→ RECORDS TO USE:

----

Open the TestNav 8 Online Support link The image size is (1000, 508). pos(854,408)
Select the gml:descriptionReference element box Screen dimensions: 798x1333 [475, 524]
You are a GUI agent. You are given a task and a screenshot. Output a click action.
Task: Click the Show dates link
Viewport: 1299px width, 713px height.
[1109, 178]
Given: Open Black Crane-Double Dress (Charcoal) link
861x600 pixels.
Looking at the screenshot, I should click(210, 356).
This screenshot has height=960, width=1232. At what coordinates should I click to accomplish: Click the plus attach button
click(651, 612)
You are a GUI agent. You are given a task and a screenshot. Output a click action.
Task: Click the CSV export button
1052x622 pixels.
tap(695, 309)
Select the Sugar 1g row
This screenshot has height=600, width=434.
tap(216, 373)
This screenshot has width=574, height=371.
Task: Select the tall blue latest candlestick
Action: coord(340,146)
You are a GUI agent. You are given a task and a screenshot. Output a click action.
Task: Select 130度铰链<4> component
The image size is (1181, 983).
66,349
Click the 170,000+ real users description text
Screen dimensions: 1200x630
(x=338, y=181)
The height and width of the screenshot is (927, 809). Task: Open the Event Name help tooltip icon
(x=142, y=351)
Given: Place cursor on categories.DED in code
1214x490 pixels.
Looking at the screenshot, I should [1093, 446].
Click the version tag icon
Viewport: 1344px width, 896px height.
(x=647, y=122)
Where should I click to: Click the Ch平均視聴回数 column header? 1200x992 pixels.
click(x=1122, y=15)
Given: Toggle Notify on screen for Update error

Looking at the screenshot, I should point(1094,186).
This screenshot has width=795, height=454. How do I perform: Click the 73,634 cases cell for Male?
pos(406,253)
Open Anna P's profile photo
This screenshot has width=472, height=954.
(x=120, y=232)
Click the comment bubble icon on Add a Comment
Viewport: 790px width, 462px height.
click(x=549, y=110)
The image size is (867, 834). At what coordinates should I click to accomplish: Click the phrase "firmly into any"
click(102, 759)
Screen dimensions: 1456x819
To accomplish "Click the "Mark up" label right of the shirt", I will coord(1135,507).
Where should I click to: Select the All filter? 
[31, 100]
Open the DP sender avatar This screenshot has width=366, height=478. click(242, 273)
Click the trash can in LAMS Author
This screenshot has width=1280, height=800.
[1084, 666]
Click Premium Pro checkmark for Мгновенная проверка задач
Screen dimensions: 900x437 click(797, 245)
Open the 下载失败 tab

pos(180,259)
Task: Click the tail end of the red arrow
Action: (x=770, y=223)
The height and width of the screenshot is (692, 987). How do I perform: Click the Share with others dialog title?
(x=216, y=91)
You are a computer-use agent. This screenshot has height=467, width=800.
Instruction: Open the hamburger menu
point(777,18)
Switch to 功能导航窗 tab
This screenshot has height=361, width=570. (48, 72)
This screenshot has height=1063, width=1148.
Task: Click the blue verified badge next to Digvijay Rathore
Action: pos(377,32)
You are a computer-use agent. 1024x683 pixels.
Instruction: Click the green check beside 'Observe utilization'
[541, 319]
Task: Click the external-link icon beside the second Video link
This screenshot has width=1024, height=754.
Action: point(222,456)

----

→ TASK OBJECTIVE:
Copy each line from the entries above that has the word "computer" in it.

→ RESPONSE AREA:
You are a computer-use agent. This screenshot has height=467, width=800.
You are a computer-use agent. 1024x683 pixels.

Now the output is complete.